Wednesday, May 12, 2010

Experimental Blog #28

Comments on 2 books

"A Is for American" - Letters and Other Characters in the Newly United States by Jill Lepore

This original American historian demonstrates how much can be investigated and written about language, and its several cognitive aspects, and how important it all is to individual and national identity.
Jill Lepore's narritives of seven people include prominent known Americans, as well as an American Indian named George Guess, but better known as Sequoyah; and an African named Abd al-Rahman Ibrahima, who was brought to America to be a slave when he was about 26 years of age, but obtained his freedom about 40 years later, and went back to Africa of his own accord.
All of these people left their mark in the world as thoughtful, mentally active, and productive individuals.
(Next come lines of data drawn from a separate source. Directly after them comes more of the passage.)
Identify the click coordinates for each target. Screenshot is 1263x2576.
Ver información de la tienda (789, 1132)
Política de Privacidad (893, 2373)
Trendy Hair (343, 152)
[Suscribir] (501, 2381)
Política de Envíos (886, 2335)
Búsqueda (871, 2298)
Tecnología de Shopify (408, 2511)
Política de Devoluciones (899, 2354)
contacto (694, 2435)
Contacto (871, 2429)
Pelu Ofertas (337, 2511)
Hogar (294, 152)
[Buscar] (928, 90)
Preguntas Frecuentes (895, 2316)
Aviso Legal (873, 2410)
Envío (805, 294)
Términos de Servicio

"Conspirator" - Lenin in Exile by Helen Rappaport

It seems that Vladimir Ulyanov was a consistent, lifelong, and conscientious student and scholar; but before he was 20 years old he was already getting into trouble with the Okhrana, the Department for the Protection of Order and Public Security.
Vladimir, and his wife Nadya, would spend their entire adult lives repeatedly moving to avoid arrest, or in exile in Siberia{about 3 years}, or in many places in Europe{England, Switzerland, Finland, France, Poland, Germany}from about 30 years of age{for Vladimir}, in 1900 to 47 years of age, in 1917.
This book describes in remarkable detail the many events and people of those years, and in the process describes and uncovers a more believable and human story.
The amount of Lenin's collected works, at least 45 volumes, is truly extraordinary.